Article:

>> BEGIN

A collaborative multi-generational housing development in Simpcw First Nation is combining traditional ways of living with sustainable building practices to address a local housing shortage.

Traditionally, members of Simpcw First Nation lived all along the Thompson River in what is now British Columbia’s interior. Multiple families often lived together in one pit home—a traditional dwelling built into the ground.

The community today, looks very different with roughly 700 Simpcw members living outside the First Nation’s much smaller, post-colonial territory. Chu Chua is the main village in Simpcw, an area with steep slopes and prone to flooding. 

“We knew we desperately needed housing. We haven’t built new housing in the community in a number of years. Our rental waitlist was exceedingly long,” said Emily Proskiw, the project lead for Simpcw First Nation’s new energy-efficient housing development.

“We can’t keep developing the way we have in the past. I think lot of communities are in the same boat,” Proskiw said in the documentary, Coming Home, about the project.

The community worked with Paradigm Building Solutions, which specializes in manufacturing high-quality, energy-efficient buildings and materials, to build 15 affordable and family-friendly triplex units in Chu Chua.

For Paradigm CEO and Athabasca University alum Philipp Gruner (Master of Business Administration ’17), partnering with Simpcw on the not-for-profit project made sense on many levels.

>> END

Supplied data:

>> BEGIN

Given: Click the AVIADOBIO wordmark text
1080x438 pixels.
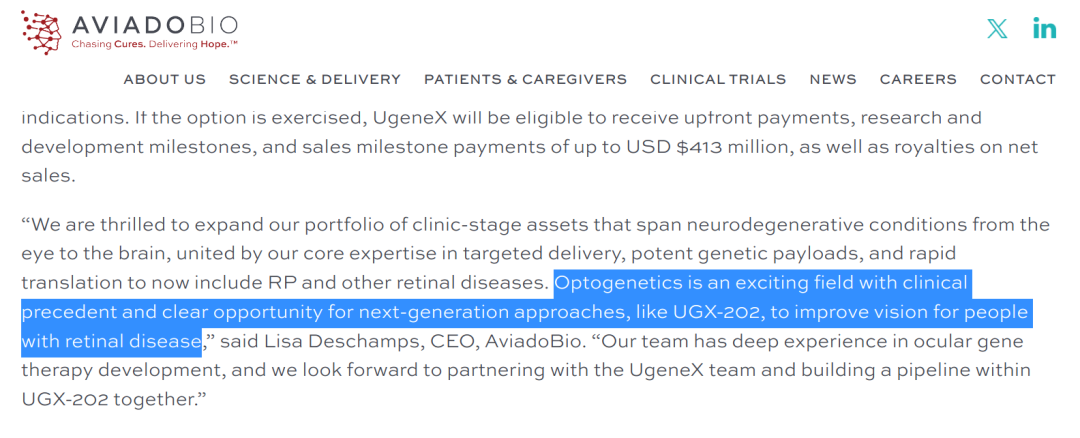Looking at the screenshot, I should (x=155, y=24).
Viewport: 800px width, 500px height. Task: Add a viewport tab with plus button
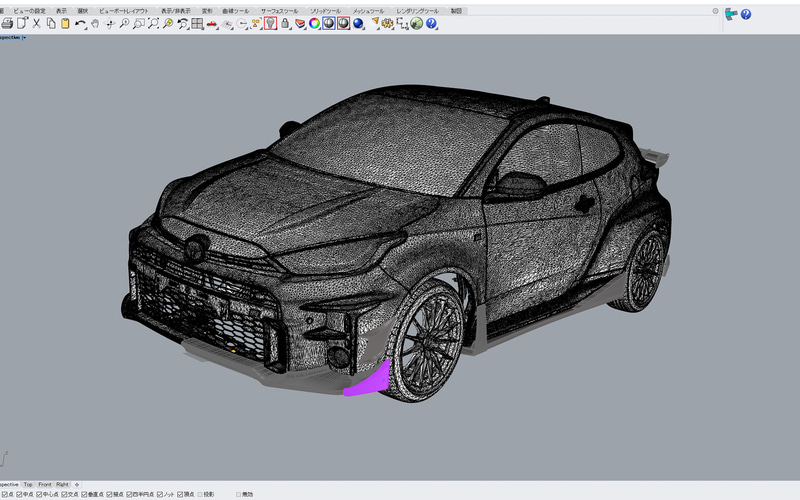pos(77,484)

>> END
>> BEGIN

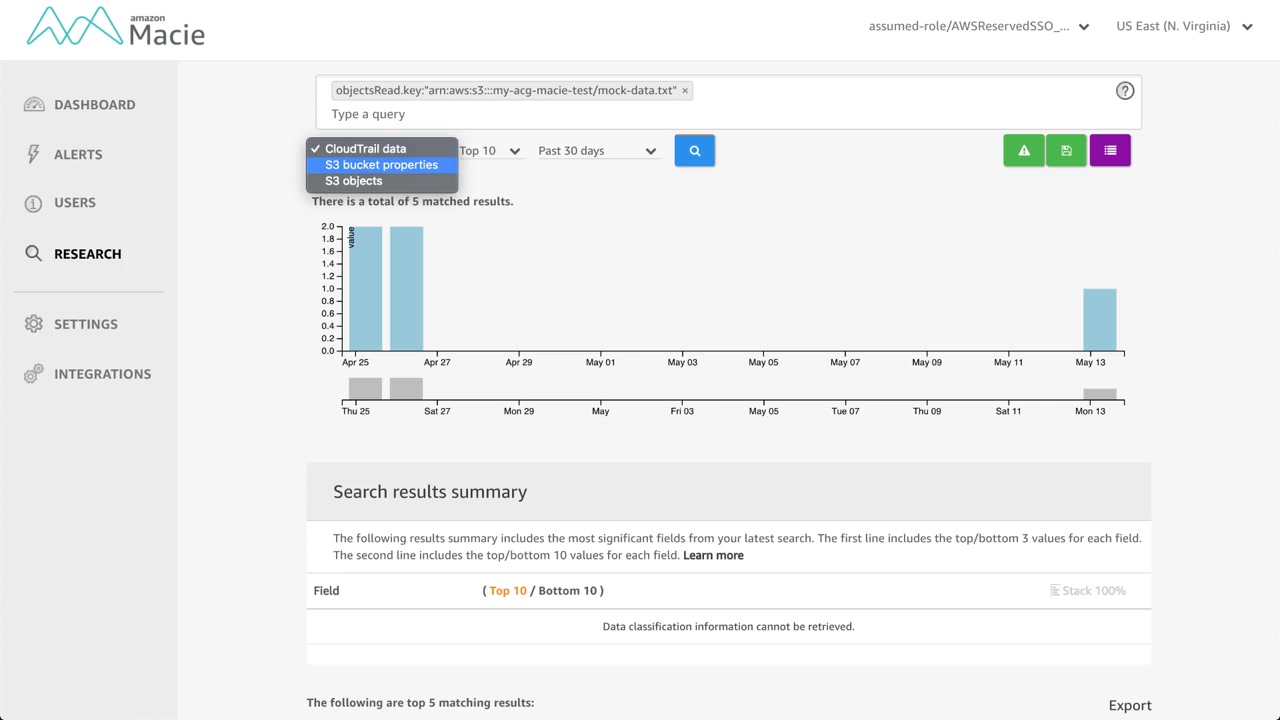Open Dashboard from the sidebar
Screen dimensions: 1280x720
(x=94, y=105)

>> END

Work to complete:
1) List every figure written in digits in the Simpcw housing article, and state what each one refers to.
2) Carry on the Simpcw housing article from its final sentence.
The records were taken from a separate source and are unrelated to the text.

Results in order:
1)
- 700: the approximate number of Simpcw members living outside the First Nation's territory
- 15: the number of affordable, family-friendly triplex units built in Chu Chua
- ’17: the year of Philipp Gruner's Master of Business Administration from Athabasca University

2)
“Our facility is built in the Traditional Lands of Simpcw First Nation [in Barriere, B.C.], so it was really nice and unique to bring housing to that community,” said Gruner. “I just really liked the fact that we can bring a product into Indigenous communities that isn't a short-term solution, but a long-term solution.”

Paradigm Building Solutions' robotics factory

Community connections and collaboration

Gruner’s team at Paradigm Building Solutions collaborated with the community to develop the best solutions for Chu Chua’s needs. They worked together to access federal funding, while staff at Paradigm invested time to learn about local traditions and culture, incorporating elements into the design and building process. 

The result is a series of high-quality multi-generational housing units that embrace traditional ways of living. The outside units of each triplex include three bedrooms, meant for families with children, while middle units have two bedrooms—and are accessible to accommodate the needs of Elders, allowing Traditional Knowledge to be passed down to younger generations.

Each triplex includes a large timber entryway and traditional colours to represent the region’s traditional pit homes. The five triplexes are oriented in a horseshoe shape that aims to foster community, connection, and social exchange.

“The way this was designed was to bring the community together, so we don’t have buildings back into each other. Everything is open. You’re open to a central location where people can get together and socialize,” Andre Taniguti, director of finance and operations manager at Simpcw First Nation, told the documentary filmmakers.

The development not only fills an urgent need for housing in the community, but locals hope that it will also give the area an important economic boost. Simpcw Fist Nation’s economic development arm, Simpcw Resources Group, specializes in civil works and needed more employees. To attract new workers, housing was essential.

“This was a big, 15-unit project that took care of 15 of our families that want to move back. The impact is life-changing,” Kúkwpi7 (Chief) George Lampreau said in Coming Home.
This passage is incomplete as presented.